Edits have been made to Development (2019) 146, dev178673 (doi:10.1242/dev.178673) to clarify that statements made comparing this and previous studies relate to the published analyses of data within those studies and not the detection of genes within the datasets themselves.
The changes made are shown below and both the online full-text and PDF versions have been updated.
In the Introduction, the following statement was changed:
Original
However, existing datasets have apparently not provided the transcriptional depth to identify the signalling pathways that operate within the human fetal kidney, and fail to detect several known ligand and receptor expression patterns in mouse.
Corrected
The analyses performed on existing datasets have not comprehensively identified the signalling pathway components known to be operating within the mouse fetal kidney.

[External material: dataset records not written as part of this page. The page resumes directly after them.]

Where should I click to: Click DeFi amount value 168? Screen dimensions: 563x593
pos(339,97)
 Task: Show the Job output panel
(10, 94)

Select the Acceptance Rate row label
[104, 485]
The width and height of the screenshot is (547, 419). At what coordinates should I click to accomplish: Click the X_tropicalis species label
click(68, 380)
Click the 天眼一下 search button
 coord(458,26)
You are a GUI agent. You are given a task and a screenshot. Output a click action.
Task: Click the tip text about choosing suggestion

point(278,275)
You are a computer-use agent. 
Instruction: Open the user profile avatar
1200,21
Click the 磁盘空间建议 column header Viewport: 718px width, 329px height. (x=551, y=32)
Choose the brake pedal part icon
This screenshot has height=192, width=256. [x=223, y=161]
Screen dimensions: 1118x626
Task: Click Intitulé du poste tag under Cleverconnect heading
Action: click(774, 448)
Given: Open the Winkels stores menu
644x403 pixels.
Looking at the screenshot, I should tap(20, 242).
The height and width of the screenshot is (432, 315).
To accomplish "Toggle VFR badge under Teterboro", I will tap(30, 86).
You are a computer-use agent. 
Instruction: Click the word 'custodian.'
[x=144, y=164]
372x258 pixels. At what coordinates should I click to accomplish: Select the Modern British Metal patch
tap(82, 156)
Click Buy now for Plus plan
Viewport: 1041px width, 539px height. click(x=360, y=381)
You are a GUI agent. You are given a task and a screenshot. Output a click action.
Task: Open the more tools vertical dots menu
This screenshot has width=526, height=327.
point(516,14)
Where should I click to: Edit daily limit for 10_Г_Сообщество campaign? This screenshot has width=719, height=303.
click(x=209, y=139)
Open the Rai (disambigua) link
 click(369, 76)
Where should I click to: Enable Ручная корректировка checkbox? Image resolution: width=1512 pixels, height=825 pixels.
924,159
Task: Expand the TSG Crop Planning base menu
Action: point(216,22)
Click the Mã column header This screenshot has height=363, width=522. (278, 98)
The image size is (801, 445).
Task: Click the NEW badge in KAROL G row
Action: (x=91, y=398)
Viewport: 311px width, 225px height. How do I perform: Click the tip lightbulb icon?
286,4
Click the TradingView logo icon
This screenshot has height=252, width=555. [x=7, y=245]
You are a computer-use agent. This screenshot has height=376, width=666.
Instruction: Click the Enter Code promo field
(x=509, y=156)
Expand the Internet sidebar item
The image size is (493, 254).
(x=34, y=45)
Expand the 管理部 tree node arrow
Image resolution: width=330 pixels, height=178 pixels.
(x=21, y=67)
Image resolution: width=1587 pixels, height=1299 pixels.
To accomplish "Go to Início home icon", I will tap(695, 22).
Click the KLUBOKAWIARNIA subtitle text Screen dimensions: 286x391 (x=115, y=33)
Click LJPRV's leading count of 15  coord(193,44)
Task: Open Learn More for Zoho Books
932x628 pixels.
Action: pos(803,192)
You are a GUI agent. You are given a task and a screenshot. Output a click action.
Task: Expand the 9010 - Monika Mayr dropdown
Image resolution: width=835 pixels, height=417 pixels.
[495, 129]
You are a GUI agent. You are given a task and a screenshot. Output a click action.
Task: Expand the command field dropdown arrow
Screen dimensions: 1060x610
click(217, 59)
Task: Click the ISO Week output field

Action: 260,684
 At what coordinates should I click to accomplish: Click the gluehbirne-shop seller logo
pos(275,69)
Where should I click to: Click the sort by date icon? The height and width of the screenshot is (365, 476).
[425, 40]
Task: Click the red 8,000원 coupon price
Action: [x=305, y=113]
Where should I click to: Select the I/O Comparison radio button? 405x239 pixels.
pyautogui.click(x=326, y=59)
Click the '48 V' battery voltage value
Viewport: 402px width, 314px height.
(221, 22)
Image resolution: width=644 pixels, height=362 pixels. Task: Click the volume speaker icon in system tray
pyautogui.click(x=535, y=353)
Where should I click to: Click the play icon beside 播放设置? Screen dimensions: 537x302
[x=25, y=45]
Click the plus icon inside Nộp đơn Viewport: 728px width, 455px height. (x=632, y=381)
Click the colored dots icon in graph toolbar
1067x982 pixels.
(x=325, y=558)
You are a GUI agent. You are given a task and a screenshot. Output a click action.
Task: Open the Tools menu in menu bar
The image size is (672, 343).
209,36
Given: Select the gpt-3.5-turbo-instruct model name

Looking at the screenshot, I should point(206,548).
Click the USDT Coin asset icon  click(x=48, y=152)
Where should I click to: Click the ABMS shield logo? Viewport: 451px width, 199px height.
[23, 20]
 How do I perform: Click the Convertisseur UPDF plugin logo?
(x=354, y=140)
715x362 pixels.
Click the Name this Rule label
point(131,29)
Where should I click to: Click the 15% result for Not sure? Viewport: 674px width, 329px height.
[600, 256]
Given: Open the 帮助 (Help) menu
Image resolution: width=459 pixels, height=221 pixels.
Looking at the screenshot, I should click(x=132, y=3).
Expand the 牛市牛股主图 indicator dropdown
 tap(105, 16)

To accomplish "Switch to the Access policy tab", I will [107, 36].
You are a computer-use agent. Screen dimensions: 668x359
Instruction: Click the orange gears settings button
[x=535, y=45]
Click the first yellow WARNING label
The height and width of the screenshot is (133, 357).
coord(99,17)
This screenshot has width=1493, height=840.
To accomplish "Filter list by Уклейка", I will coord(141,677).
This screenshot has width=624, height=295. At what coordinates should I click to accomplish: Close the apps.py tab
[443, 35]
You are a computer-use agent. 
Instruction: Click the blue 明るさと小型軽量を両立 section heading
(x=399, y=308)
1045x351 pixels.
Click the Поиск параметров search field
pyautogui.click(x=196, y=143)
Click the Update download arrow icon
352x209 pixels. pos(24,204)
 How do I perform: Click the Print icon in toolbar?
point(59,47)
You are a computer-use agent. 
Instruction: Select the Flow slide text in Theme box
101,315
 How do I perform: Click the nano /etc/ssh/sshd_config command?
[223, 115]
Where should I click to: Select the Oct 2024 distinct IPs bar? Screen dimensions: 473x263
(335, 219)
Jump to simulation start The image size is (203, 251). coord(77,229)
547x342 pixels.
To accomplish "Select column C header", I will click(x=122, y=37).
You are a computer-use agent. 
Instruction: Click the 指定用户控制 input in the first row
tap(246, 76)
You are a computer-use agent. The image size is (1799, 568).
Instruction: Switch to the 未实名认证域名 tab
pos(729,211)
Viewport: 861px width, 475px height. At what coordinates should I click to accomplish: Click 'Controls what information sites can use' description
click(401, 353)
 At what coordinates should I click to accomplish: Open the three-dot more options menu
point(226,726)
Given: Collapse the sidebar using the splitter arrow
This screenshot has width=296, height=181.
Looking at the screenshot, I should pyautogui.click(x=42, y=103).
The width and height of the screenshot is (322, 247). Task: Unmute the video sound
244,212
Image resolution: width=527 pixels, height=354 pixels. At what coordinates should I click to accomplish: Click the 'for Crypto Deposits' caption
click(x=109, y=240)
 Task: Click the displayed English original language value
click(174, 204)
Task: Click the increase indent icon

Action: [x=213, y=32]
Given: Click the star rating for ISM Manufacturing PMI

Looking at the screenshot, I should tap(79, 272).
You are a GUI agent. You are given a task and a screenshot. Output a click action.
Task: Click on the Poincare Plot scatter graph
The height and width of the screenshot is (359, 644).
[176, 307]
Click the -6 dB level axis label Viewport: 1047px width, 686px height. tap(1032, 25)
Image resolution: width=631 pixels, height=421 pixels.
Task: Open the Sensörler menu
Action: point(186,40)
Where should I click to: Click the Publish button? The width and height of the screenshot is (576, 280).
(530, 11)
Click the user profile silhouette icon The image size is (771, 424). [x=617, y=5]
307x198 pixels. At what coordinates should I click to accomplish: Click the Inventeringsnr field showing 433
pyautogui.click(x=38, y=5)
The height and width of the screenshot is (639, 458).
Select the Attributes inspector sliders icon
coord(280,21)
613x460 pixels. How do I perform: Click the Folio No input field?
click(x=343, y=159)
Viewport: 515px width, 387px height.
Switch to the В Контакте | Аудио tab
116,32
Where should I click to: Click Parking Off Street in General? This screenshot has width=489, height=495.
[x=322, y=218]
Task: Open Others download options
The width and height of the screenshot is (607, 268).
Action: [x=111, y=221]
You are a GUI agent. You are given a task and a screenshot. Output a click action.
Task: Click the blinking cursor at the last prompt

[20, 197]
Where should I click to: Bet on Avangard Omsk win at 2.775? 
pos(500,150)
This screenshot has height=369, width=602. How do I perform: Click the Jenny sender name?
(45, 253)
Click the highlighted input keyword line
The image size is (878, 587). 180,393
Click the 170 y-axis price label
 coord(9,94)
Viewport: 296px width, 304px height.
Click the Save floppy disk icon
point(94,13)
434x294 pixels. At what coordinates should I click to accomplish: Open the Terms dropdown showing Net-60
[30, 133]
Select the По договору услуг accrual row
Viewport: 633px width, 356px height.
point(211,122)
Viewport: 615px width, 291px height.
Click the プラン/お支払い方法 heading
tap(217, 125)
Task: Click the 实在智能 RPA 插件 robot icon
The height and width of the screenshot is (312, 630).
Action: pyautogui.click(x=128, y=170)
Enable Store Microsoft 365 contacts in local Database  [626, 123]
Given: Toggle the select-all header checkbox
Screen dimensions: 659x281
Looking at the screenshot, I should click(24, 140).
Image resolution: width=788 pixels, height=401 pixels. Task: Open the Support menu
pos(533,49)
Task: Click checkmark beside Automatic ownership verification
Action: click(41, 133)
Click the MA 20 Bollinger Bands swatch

In the Discussion, the following statements were changed:
Original
For example, although >20,000 cells were profiled at P1 (Adam et al., 2017), several known signalling molecules with functionally validated roles in the nephrogenic niche such as Gdnf, Fgf20, Fgf9, Bmp7, Wnt4 and Fgf8 were not detected in that analysis, precluding further insight into signalling interactions.
Corrected
Although >20,000 cells were profiled at P1 (Adam et al., 2017), several known signalling molecules with functionally validated roles in the nephrogenic niche were not highlighted in that analysis.
Original
The improved resolution of gene expression in our study may be due to sequencing depth (∼3000 genes detected per cell), biological replication and differential expression analysis with the edgeR method, which has recently been shown to be a top performer in a comparison of 36 differential expression analysis methods for scRNA-seq data (Soneson and Robinson, 2018).
Corrected
The improved analysis of signalling interactions provided in this study may be due to sequencing depth (∼3000 genes detected per cell), biological replication and differential expression analysis with the edgeR method, which has recently been shown to be a top performer in a comparison of 36 differential expression analysis methods for scRNA-seq data (Soneson and Robinson, 2018).
In addition, a sentence (underlined) was moved as shown below:
Original
Lineage tracing was performed to investigate the possibility of these cells representing a transitional state. Using a constitutively active Six2-Cre (Six2TGC), Six2-derived cells were observed in the cortical and medullary stroma in all samples (Fig. 5F). However, as this Six2-Cre is active from E11.5 or earlier, labelled stromal cells may reflect the early plasticity between stromal and nephron lineages rather than continued transdifferentiation. Using an inducible Six2-Cre (Six2GCE, induced from E12.5) to assess nephron progenitor contributions to stroma after the establishment of the proposed lineage boundary did result in rare Six2-derived cells in the nephrogenic zone that did not express SIX2 protein, but labelled cells were observed at a frequency lower than expected based on NP7 cluster size, and most labelled cells were unusually small, suggesting they may be undergoing apoptosis (Fig. 5G). Evidence of lineage transition was also observed deeper in the kidney.
Corrected
Lineage tracing was performed to investigate the possibility of these cells representing a transitional state. Using a constitutively active Six2-Cre (Six2TGC), Six2-derived cells were observed in the cortical and medullary stroma in all samples (Fig. 5F). Evidence of lineage transition was also observed deeper in the kidney. However, as this Six2-Cre is active from E11.5 or earlier, labelled stromal cells may reflect the early plasticity between stromal and nephron lineages rather than continued transdifferentiation. Using an inducible Six2-Cre (Six2GCE, induced from E12.5) to assess nephron progenitor contributions to stroma after the establishment of the proposed lineage boundary did result in rare Six2-derived cells in the nephrogenic zone that did not express SIX2 protein, but labelled cells were observed at a frequency lower than expected based on NP7 cluster size, and most labelled cells were unusually small, suggesting they may be undergoing apoptosis (Fig. 5G).
The authors apologise for any lack of clarity in the original version of this paper. We believe the text now accurately reflects the contributions made by previous studies and the present work.